Laporan itu mengatakan paket stimulus fiskal harus memprioritaskan pengeluaran kesehatan untuk menahan penyebaran virus dan harus memberikan dukungan pendapatan kepada rumah tangga yang paling terpengaruh oleh pandemi.
Tapi prospeknya tetap suram.
“Penurunan tajam dalam belanja konsumen di Uni Eropa dan Amerika Serikat akan mengurangi impor barang-barang konsumsi dari negara-negara berkembang,” kata laporan itu. “Selain itu, produksi manufaktur global dapat berkontraksi secara signifikan, di tengah kemungkinan gangguan yang berkepanjangan pada rantai pasokan global.”
Ia mencatat bahwa beberapa perusahaan mobil telah mengumumkan penangguhan produksi skala besar di Eropa dan Amerika Serikat dan banyak perusahaan di seluruh dunia terutama di industri otomotif, elektronik konsumen dan telekomunikasi “menghadapi kekurangan komponen perantara ketika ekspor dari China mengalami kontraksi tahunan. 17,2 persen dalam dua bulan pertama tahun ini. “
“Gangguan produksi yang lebih parah dan berlarut-larut akan mempengaruhi sejumlah besar negara berkembang yang sangat terintegrasi dalam jaringan pasokan global,” katanya memperingatkan.
Negara-negara berkembang, terutama yang bergantung pada pariwisata dan ekspor komoditas, juga menghadapi risiko ekonomi yang semakin tinggi, termasuk kemungkinan meningkatnya “tekanan hutang” bagi banyak ekonomi yang bergantung pada komoditas, katanya.
Laporan itu mengatakan jatuhnya harga komoditas global baru-baru ini memperparah prospek fiskal yang suram bagi banyak negara ini, yang belum sepenuhnya pulih dari dampak penurunan tajam harga komoditas pada 2014-2016.

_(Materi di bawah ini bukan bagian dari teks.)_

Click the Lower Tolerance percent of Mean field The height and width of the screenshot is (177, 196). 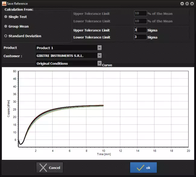coord(140,21)
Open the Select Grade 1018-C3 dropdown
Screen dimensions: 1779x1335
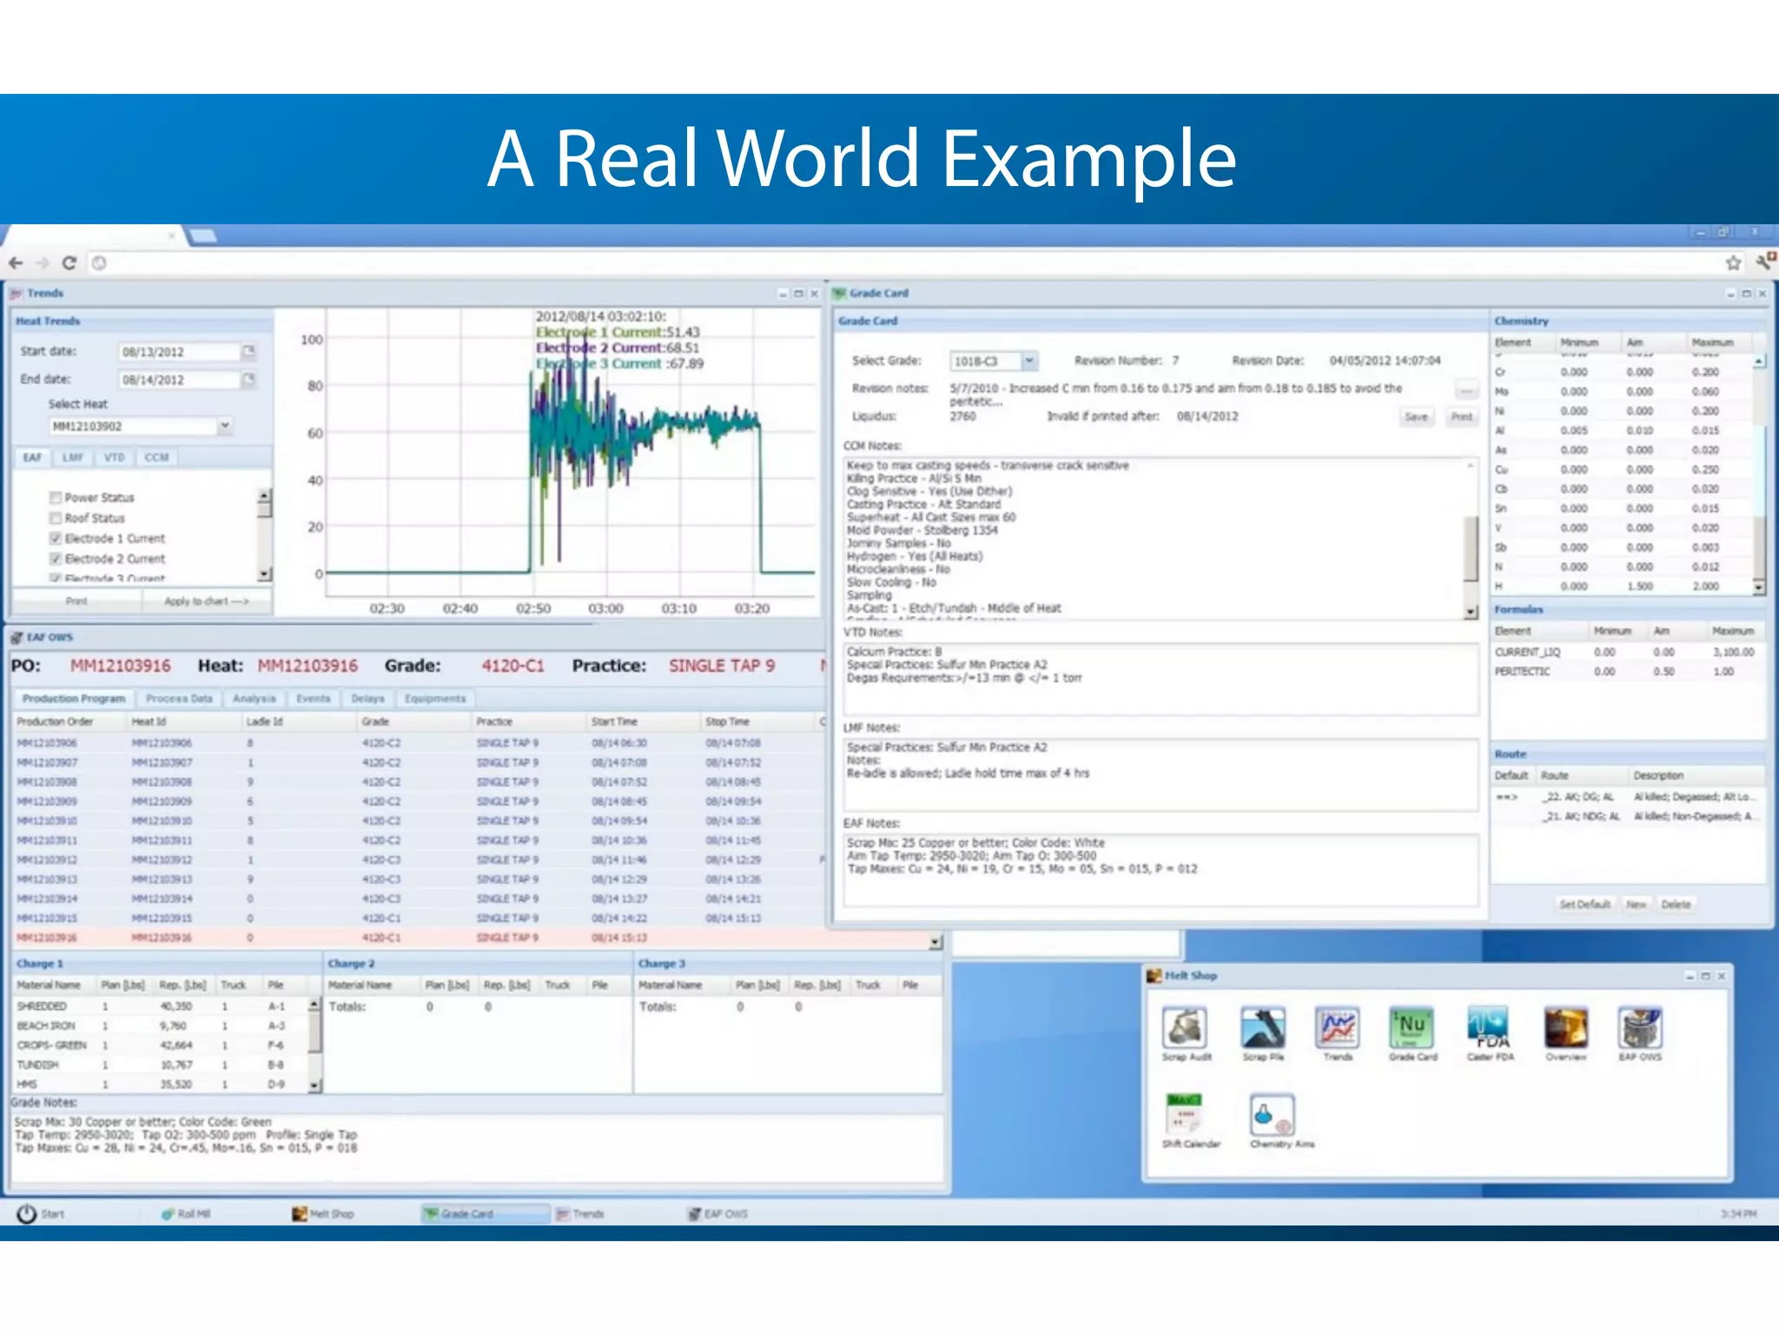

Laporan itu mengatakan pandemi yang memburuk ini meningkatkan kecemasan ekonomi yang mendalam. “Bahkan di banyak negara berpenghasilan tinggi, proporsi yang signifikan dari populasi tidak memiliki kekayaan finansial yang cukup untuk hidup di luar garis kemiskinan nasional selama tiga bulan, menyebabkan banyak orang khawatir akan keamanan ekonomi mereka,” katanya.